- **課題 1**:
読解文の「下町ロケット」の感想では、この本は誰への課題図書に指定されたか。

======== 読解文

-
2015.12.17
カンガルーの本棚 希望の街
重松清さんの「希望ヶ丘の人びと」(講談社文庫)を、読みました。
亡くなった妻が育った街、「希望ヶ丘」
そこに移り住む家族の物語
希望を無くした人は寄せ付けない、居場所のない街「希望ヶ丘」
あとがきの中で作者はこう書きます。
ニュータウンや家族が抱える病理があることは認めながらも
明るさや元気へと向かう物語
破天荒な登場人物の行動に、にやりとしながら、
希望とは、家族とは、子育てはと、考えさせられる1冊です。
2015年12月17日
いたやどクリニック 木村彰宏
-
2015.12.06
カンガルーの本棚 強くなれ
有川浩さんの「レインツリーの国」(新潮文庫)を、読みました。
ラノベ(ライトノベルズ)で知り合った二人。
ていねいに言葉を紡ぐ彼女には、
彼と会えない秘密がありました・・・
レインツリーは、「アメリカネムノキ」
花言葉は、歓喜・胸のときめき
「この~木、なんの木、気になる 気になる」という
日立のコマーシャルソングで知られる木
その花言葉に込められた願い。
読み進みながら、つらくて、あたたかくて
また1冊、おすすめ本が増えました。
2015年12月6日
いたやどクリニック 木村彰宏
-
2015.11.12
カンガルーの本棚 下町のプライド
池井戸潤さんの「下町ロケット」(小学館文庫)を、読みました。
宇宙ロケットのエンジンを制御するバルブシステムをめぐる、
競合会社、大企業の暗躍
「夢だけ追っかけても飯は食っていけないし、
飯だけ食えても夢がなきゃつまらない」
クリニックのことなのかと、大きくうなずくカンガルーがいます。
岸田事務長さんへの、課題図書に指定しました。
最高のエンターテインメント小説です。

================

- **課題 2**:
記録の冒頭から「click(x=617, y=51)」を含む行までの部分を、空行を除いて番号付きリストに直すこと。その範囲の行だけを扱う。

======== 提供資料

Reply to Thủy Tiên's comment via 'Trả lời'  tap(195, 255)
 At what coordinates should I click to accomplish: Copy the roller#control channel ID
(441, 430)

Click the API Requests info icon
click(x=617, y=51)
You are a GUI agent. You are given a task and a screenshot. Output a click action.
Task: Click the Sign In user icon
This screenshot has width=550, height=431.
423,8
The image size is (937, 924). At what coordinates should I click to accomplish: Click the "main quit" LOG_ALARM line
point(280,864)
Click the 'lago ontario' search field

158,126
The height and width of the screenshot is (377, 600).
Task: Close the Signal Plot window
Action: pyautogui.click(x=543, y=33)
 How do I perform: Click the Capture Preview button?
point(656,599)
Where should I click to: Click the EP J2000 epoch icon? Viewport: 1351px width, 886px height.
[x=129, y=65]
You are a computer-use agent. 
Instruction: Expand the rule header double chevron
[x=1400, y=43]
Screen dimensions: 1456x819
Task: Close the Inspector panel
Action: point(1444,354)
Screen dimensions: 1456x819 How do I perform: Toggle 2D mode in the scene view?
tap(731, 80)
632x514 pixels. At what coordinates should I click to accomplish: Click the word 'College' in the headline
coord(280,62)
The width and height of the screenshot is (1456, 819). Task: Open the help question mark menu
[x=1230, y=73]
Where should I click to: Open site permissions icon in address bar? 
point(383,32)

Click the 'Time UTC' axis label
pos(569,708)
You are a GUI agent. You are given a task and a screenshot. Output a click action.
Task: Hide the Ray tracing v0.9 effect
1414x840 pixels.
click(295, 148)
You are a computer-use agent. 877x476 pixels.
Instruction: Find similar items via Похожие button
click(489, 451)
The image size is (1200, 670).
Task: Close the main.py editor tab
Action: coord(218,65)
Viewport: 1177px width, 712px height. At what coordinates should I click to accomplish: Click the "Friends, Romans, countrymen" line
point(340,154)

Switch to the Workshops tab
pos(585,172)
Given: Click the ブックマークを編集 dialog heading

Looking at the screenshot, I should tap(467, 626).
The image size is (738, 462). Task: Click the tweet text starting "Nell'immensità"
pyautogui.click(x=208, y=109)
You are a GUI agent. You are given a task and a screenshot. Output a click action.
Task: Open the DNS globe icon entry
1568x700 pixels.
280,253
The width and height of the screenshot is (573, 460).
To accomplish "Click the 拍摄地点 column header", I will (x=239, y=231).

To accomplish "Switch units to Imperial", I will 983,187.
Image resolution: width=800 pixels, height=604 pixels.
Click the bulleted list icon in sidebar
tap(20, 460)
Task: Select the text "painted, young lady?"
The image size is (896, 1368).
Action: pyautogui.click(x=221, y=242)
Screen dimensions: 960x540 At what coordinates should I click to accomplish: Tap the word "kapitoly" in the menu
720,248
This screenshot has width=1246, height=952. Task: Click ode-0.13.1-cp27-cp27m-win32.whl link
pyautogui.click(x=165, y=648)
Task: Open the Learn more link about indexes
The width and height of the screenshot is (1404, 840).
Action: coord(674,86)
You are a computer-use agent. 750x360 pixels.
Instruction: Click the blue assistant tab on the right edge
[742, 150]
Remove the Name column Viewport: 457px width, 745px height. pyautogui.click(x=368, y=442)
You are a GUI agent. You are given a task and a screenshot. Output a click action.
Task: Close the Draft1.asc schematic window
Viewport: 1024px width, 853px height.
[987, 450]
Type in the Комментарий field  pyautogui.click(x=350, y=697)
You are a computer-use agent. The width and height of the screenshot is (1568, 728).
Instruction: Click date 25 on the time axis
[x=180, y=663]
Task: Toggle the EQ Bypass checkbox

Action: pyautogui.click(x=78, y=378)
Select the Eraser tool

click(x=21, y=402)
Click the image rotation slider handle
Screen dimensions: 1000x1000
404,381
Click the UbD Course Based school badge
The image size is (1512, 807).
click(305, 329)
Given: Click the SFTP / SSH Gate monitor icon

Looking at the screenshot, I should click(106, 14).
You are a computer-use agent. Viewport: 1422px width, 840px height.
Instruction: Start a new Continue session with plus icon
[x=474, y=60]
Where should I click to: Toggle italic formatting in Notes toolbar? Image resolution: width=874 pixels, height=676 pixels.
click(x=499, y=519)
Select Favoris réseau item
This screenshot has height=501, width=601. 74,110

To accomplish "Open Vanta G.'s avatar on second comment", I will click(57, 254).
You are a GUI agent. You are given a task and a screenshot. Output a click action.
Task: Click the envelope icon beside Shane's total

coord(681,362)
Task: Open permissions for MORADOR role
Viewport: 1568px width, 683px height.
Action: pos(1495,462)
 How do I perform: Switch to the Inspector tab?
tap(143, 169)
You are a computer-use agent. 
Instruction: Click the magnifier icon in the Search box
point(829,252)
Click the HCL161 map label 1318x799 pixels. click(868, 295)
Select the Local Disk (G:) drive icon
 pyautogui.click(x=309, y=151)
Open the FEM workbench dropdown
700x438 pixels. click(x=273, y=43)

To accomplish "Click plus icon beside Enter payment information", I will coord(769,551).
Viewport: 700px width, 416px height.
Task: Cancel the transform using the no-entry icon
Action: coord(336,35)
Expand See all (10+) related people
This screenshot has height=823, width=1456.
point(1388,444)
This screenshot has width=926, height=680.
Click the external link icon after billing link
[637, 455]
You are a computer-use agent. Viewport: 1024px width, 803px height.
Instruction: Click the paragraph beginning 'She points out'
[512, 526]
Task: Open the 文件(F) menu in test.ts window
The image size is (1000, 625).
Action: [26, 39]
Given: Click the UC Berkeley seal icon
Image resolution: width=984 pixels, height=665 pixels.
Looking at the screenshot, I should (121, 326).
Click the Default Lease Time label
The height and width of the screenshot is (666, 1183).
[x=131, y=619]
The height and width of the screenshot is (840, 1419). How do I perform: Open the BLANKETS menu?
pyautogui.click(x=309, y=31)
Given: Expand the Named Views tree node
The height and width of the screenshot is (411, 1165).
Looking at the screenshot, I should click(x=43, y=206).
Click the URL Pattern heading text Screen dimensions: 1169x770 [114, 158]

================

- **課題の解答 1**:
岸田事務長さんへの課題図書に指定された。

- **課題の解答 2**:
1. Reply to Thủy Tiên's comment via 'Trả lời'  tap(195, 255)
2.  At what coordinates should I click to accomplish: Copy the roller#control channel ID
3. (441, 430)
4. Click the API Requests info icon
5. click(x=617, y=51)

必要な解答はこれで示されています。